I want to start noting down the flashes of image visiting me. Pen and paper are more reliable than my head.

Recurring thoughts of late:

  1. Feelings are real and fleeting.
  2. What I want the most and what I want now are often at odds.
  3. I miss my mom. I miss her so much.
  4. I learned to talk in circles. I am unlearning. Go directly to the truth. Start there. Waste no energy and time on things I don’t like.

Reading:

I put aside self-help books unfinished. I am reading poems, lots of haiku. They leave me laughing, crying and in awe.

Here is a haiku by Issa,

Arise from sleep,
Old cat,
And with great yawns and stretchings
Amble out for love

Another one by Basho,

Dewdrop,
Let me cleanse,
In your brief sweet waters
These dark hands of life

Aah.

Reading more poems from:

  • Jericho Brown
  • Sharon Creech
  • Ocean Vuong
  • Amanda Lovelace
  • Billy Collins

  • Playing:

    Music. I am playing music more. Some Chopin. Some Bach. Some Mozart. Just playing. No rules. No timer.
    Dancing to Kpop.
    Sketching. I have a few ideas for tattoos.

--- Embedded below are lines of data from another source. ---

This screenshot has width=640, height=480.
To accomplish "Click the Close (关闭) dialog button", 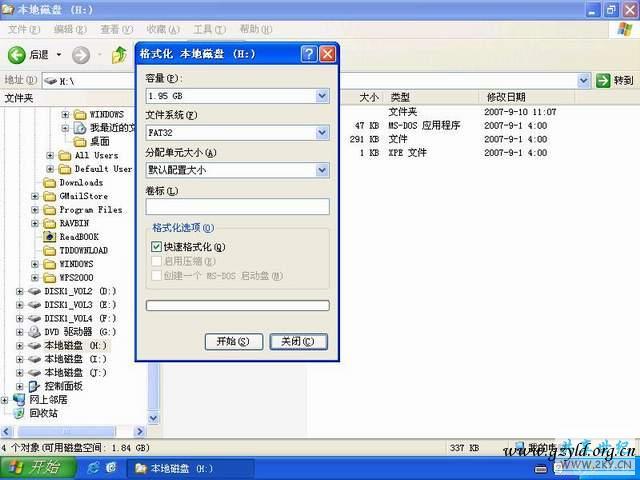I will 298,341.
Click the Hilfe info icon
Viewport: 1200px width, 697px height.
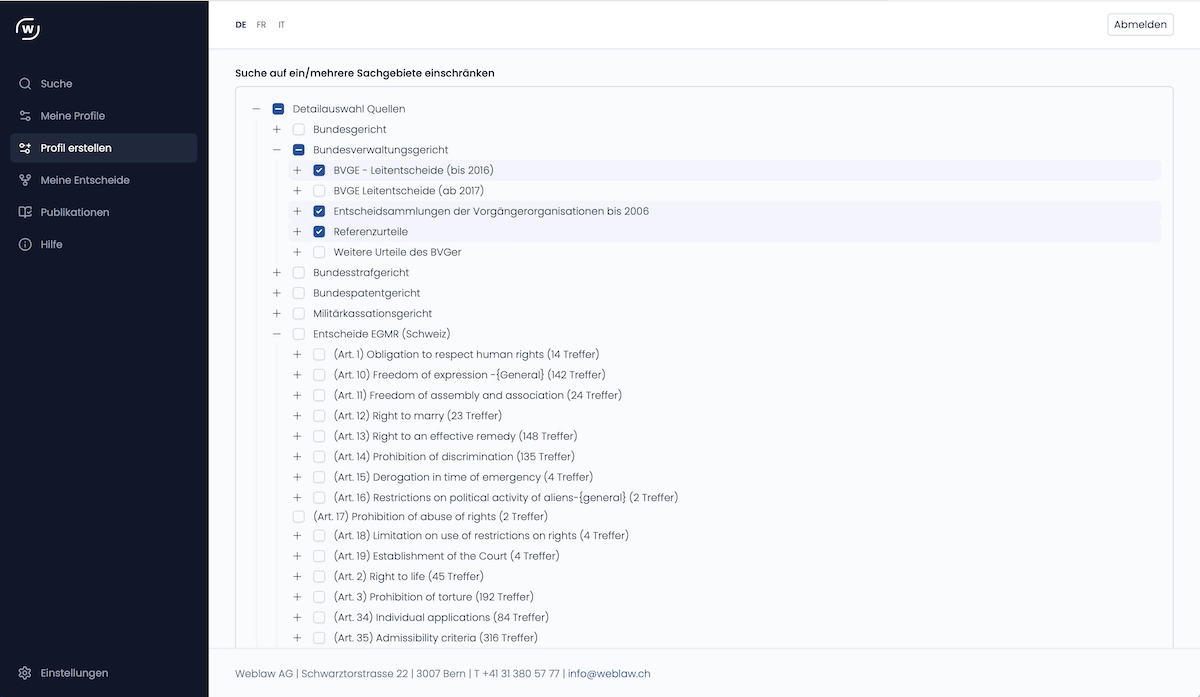pyautogui.click(x=25, y=244)

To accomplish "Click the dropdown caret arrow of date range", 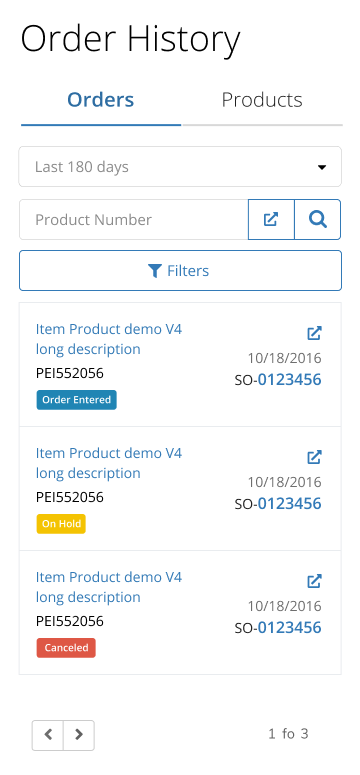I will pos(322,167).
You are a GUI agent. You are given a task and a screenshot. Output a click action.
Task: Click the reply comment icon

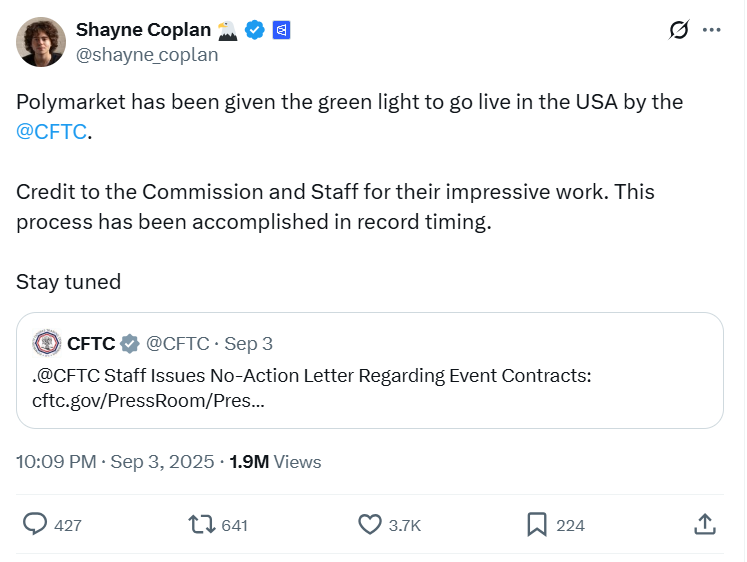(36, 524)
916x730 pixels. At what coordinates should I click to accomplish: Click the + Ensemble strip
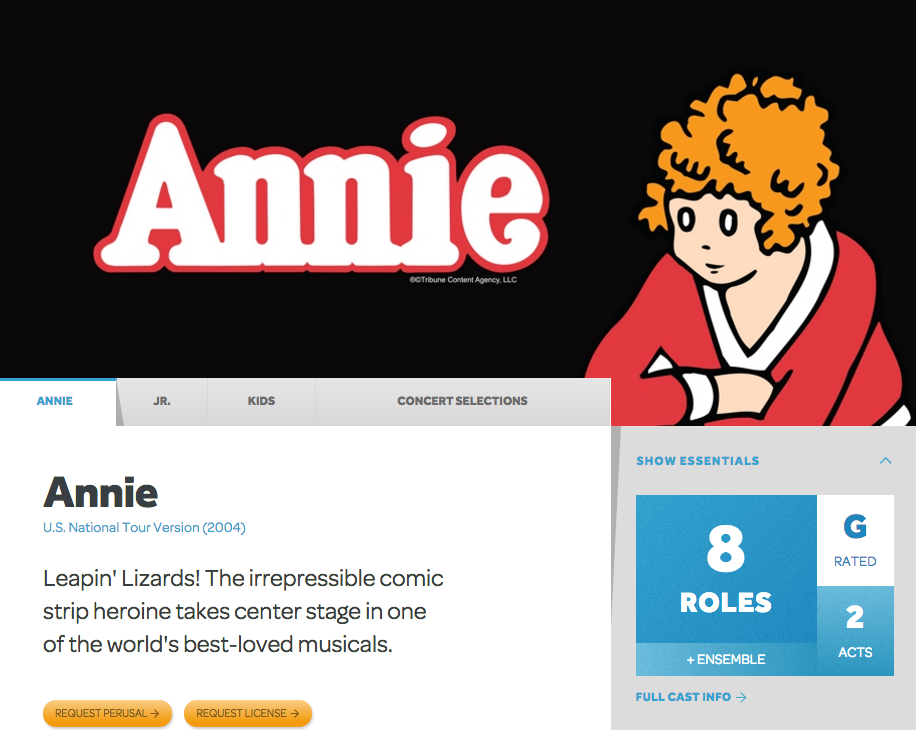(726, 659)
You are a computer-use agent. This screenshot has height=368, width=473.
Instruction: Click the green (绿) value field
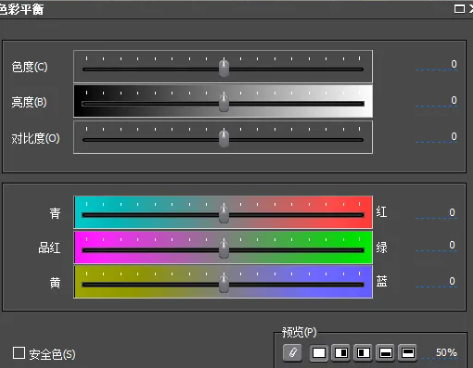(436, 245)
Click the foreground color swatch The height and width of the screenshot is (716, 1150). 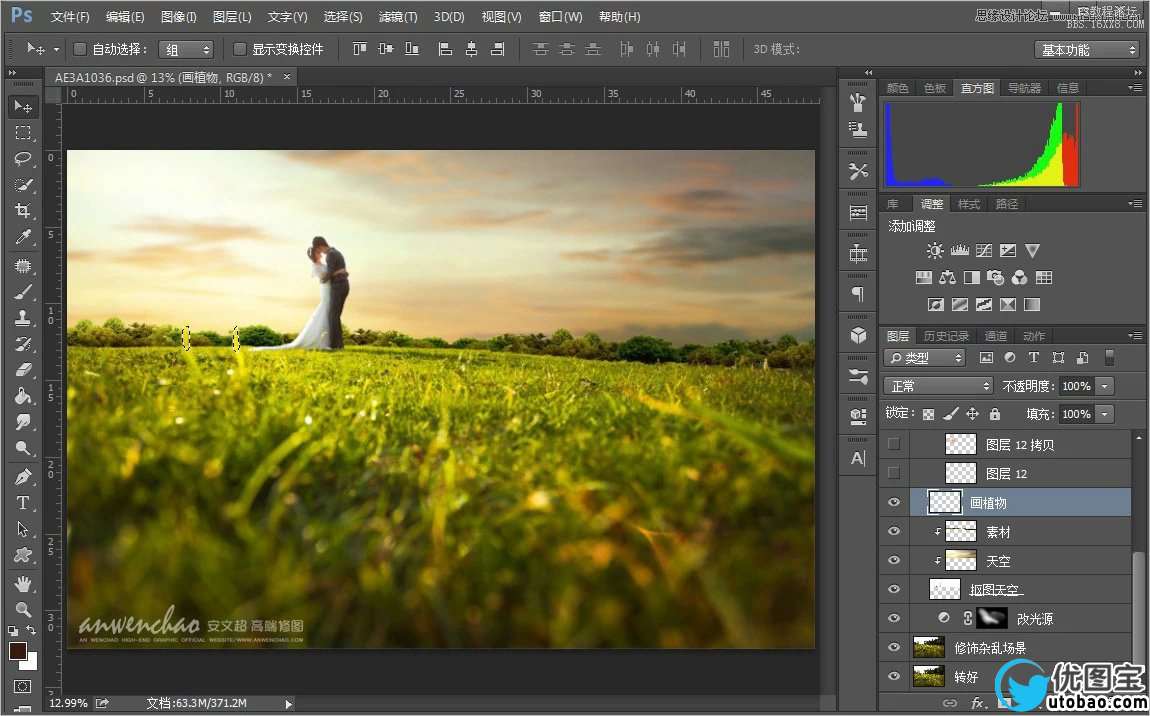tap(17, 651)
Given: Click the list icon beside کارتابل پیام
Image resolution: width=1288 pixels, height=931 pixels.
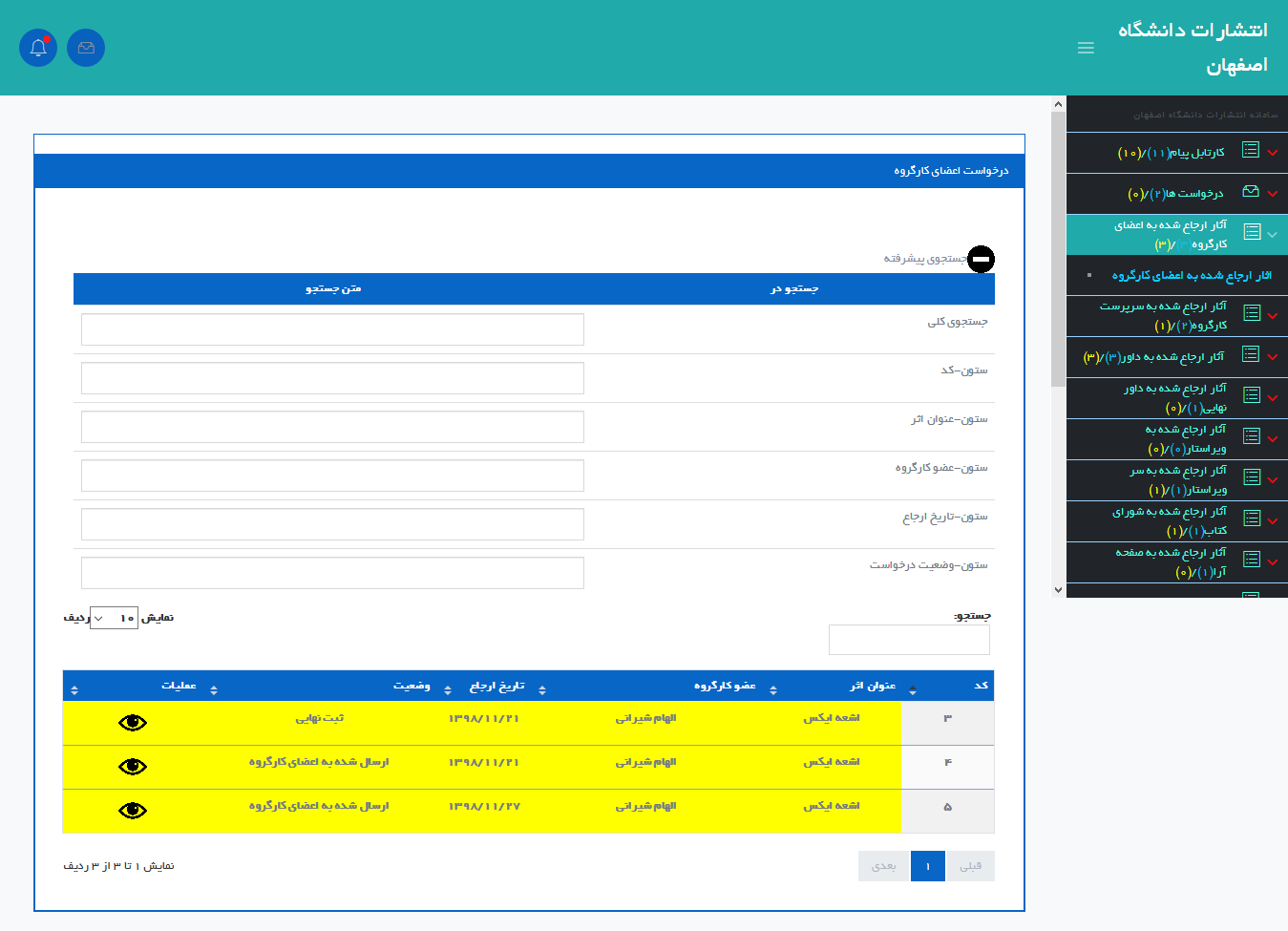Looking at the screenshot, I should click(1250, 150).
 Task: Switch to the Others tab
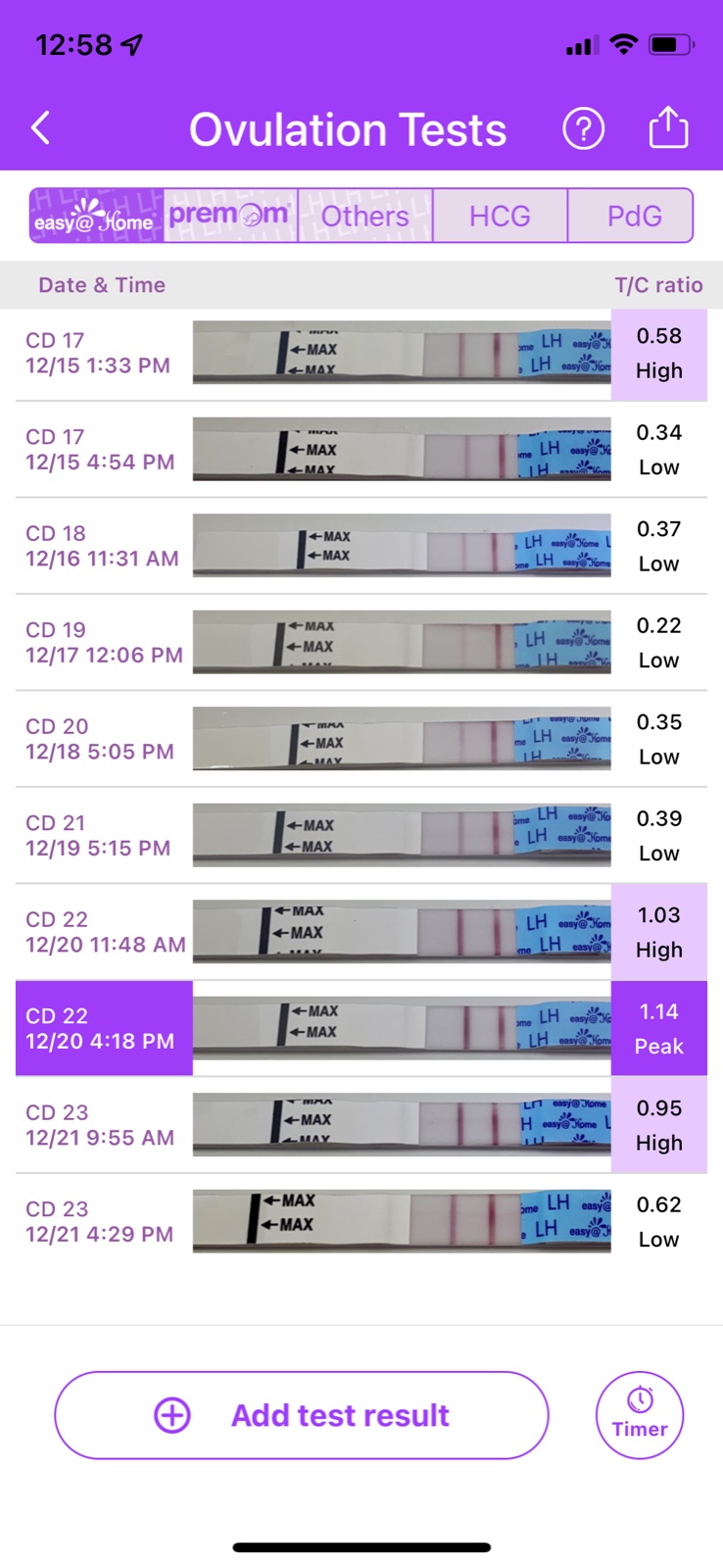point(364,216)
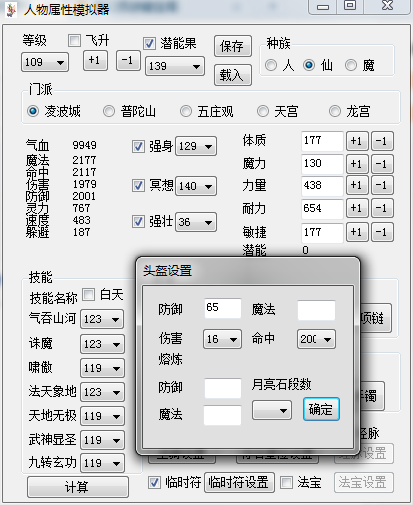Click the 确定 button in helmet dialog
Image resolution: width=413 pixels, height=505 pixels.
coord(321,409)
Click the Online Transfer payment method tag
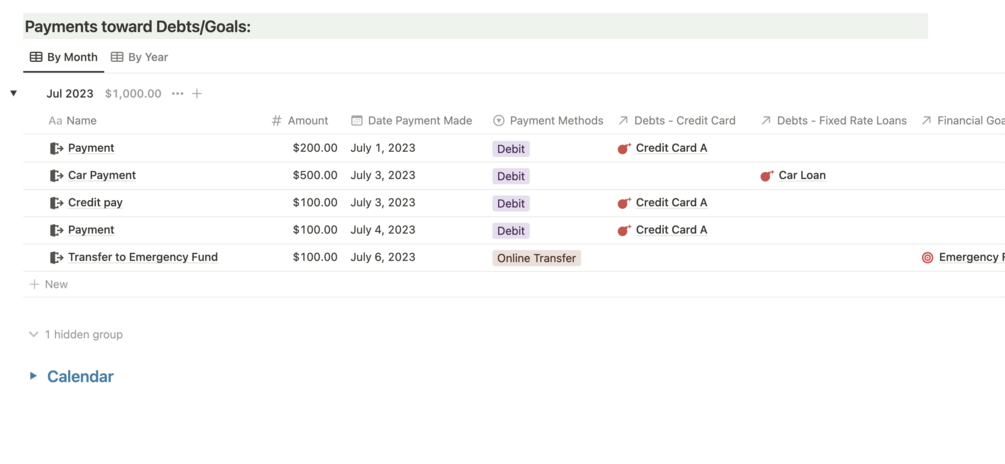This screenshot has height=464, width=1005. tap(536, 258)
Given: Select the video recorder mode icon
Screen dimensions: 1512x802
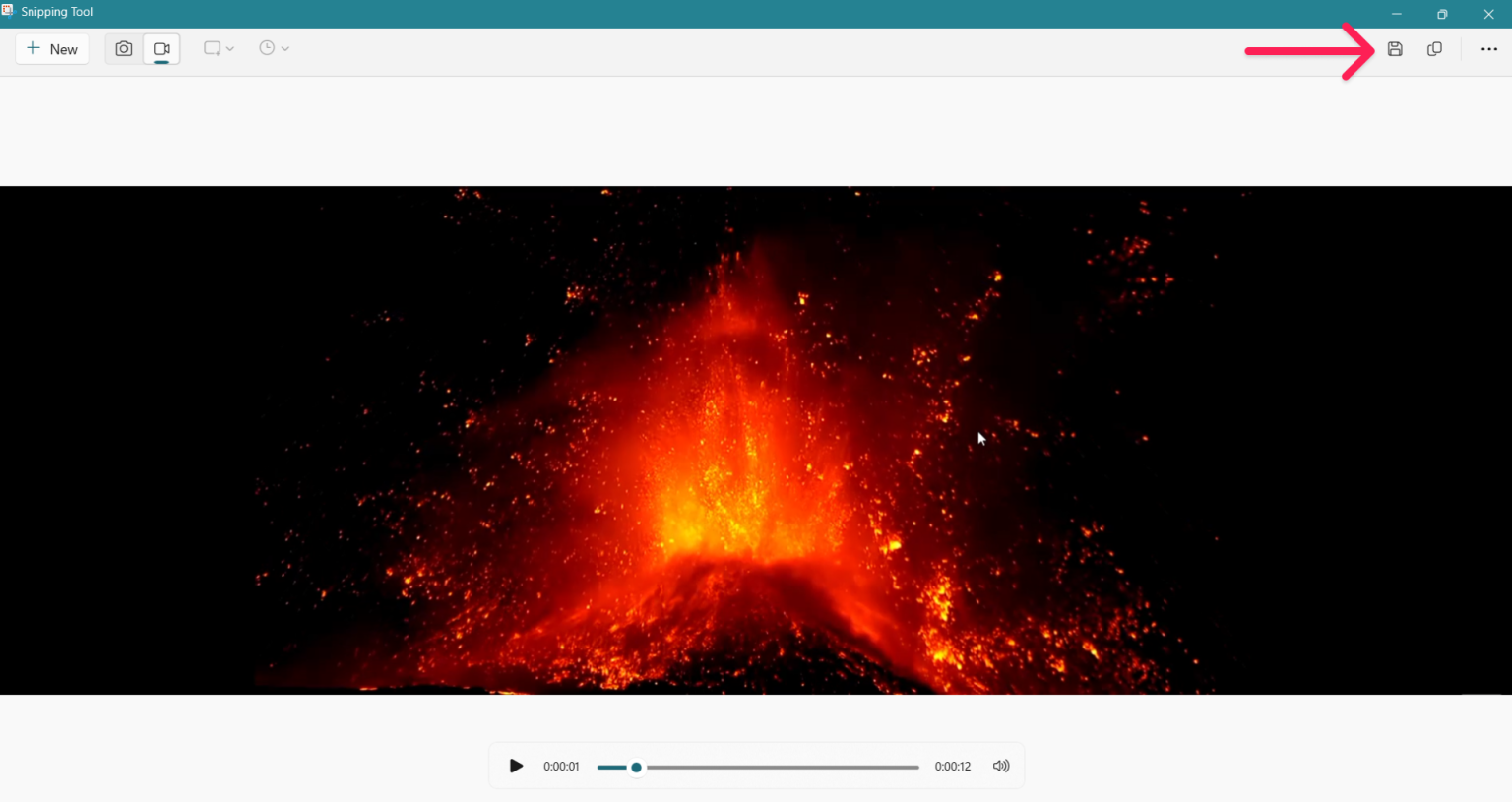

    Learning & Observations:

    I learned that our eyes are brains, exposed.

    I noticed that I write in search of resolutions. Resolutions hook me. They are not the point. It is the same old programing in a different dress. If A, then B. Life is not a piece of computer code. Accepting my life, any life, will remain an unfinished mystery, not to be solved, rather to be lived, is a worthwhile practice.

    Acclaiming writing is mine, terrifies me. Wobbly and shaky, I am inching forward. Zipping on my nakeness and plating my sensitivity, I am a chef that is cutting deeper into myself. I am terrified and, so awake.

    Outro:

    What are you thinking about of late? What small joys have visited you?

    I am sending you a melting-hot hug. I want to be the cheese, will you be the bread?

    Love,
    Xiaoyu

    Now, your turn, any thoughts? I care to know.